Prompt:
Your task is to filter the entries and copy every line containing the string "dropdown".

Supplied data section start

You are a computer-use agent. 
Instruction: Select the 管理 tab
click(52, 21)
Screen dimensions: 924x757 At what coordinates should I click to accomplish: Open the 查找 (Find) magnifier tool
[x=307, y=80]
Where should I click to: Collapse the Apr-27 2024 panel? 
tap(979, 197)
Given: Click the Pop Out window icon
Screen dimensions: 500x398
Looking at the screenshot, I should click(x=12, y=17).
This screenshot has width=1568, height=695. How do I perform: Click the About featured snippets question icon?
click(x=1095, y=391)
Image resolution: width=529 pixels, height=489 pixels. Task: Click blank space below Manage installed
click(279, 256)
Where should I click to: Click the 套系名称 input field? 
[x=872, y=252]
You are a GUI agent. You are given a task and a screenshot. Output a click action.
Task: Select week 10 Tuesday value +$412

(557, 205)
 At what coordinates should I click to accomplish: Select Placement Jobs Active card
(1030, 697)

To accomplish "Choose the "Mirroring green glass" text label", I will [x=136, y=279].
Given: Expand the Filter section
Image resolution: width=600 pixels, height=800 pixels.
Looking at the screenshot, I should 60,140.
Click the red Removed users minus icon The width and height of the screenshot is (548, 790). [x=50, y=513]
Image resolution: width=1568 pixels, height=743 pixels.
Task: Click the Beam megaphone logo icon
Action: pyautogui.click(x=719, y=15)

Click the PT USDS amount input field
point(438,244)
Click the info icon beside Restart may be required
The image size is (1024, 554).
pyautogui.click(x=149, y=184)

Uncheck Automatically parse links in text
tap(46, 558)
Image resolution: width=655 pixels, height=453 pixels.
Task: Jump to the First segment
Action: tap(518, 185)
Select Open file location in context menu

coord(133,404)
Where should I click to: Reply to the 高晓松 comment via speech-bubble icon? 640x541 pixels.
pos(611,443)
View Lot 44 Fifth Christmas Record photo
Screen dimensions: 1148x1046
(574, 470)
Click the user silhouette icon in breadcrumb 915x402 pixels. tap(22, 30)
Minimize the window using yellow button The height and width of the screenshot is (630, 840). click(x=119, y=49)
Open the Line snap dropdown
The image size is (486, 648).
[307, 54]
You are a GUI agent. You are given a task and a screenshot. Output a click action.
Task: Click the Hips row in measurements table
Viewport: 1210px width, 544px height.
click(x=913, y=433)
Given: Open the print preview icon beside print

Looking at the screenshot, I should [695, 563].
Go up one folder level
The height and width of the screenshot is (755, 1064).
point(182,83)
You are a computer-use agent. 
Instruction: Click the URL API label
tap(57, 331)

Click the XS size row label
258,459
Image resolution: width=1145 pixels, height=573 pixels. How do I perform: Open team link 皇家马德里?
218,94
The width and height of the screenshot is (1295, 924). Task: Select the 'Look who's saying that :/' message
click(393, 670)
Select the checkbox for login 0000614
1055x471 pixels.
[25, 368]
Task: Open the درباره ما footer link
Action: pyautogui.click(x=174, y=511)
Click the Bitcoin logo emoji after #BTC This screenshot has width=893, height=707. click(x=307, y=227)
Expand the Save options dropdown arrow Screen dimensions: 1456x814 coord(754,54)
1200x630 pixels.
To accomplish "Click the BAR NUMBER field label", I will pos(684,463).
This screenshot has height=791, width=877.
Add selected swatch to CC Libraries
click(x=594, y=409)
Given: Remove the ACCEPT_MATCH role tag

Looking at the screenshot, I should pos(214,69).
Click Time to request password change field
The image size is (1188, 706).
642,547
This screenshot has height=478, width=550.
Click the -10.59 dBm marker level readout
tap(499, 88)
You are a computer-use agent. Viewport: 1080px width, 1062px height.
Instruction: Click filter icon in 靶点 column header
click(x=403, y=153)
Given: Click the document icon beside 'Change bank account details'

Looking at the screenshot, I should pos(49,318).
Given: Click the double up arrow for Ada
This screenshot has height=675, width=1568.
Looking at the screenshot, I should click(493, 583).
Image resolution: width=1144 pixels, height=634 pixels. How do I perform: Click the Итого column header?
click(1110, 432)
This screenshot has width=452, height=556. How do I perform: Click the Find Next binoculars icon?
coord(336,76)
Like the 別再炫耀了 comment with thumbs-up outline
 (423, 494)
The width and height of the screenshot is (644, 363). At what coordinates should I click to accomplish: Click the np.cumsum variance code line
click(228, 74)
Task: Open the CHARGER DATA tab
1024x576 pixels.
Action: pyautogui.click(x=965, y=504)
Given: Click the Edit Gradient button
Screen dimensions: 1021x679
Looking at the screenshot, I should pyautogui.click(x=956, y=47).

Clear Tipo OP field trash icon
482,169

Supplied data section end

Response:
Open the Line snap dropdown
Expand the Save options dropdown arrow Screen dimensions: 1456x814 coord(754,54)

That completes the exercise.